Ma received a Runner-Up designation for his work on a storage modeling and analysis project.

He investigated “deduplication,” a technique in which a storage system recognizes duplicate data saved on a computer—such as copied files or files that have been downloaded more than once—and then removes the duplicates so that only one copy is stored while the illusion of multiple copies in separate locations is maintained.

“Jack applied his algorithmic talents to the problem of analyzing the long-term behavior of typical files. This analysis is slow, so he developed MapReduce-style techniques to speed the calculations,” said Geoff Kuenning, computer science professor and Ma’s project advisor. “Jack has been a consistently innovative and productive researcher, and I believe that he shows exceptional promise for the future.”

Alexandra “Xanda” Schofield ’13

Schofield received a Finalist designation for her work implementing a new, auto-parsing algorithm for the Impro-Visor software project to help jazz musicians understand and learn new chord progressions.

Short for “Improvisation Advisor,” Impro-Visor is a music notation program designed to help jazz musicians compose and hear solos similar to ones that might be improvised.

“Impro-Visor is a fantastic piece of software trying to help jazz musicians in ways that result in a cool tool with a lot of elaborate code.

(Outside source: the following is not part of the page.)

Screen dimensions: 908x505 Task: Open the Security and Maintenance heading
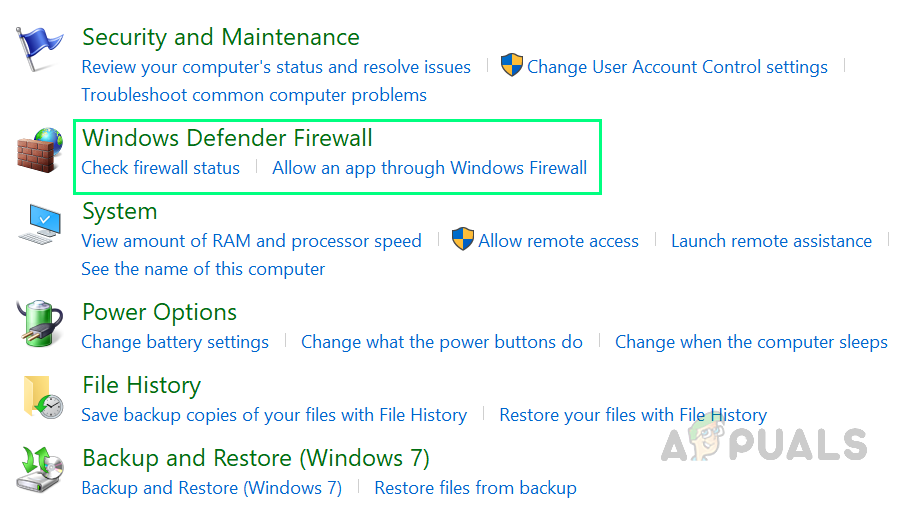click(220, 37)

It’s critical to be able to navigate around that to add something new without hurting any prior pieces of it,” said Schofield. “The project forced me to be both a good theoretician and a good programmer.”

Schofield was part of a student team that worked with computer science Professor Bob Keller to develop a roadmap capability for Impro-Visor, where chord progressions are organized as “bricks,” and tunes are represented as a series of bricks.

“There are fewer types of bricks than there are tunes. Therefore, by learning to play based on roadmaps, it is easier to transfer knowledge from one tune to another,” Keller said. “Xanda contributed an idea for eliminating ambiguity based on assigning ‘costs’ to brick types and applying the costs in a minimal-cost, path-finding algorithm.”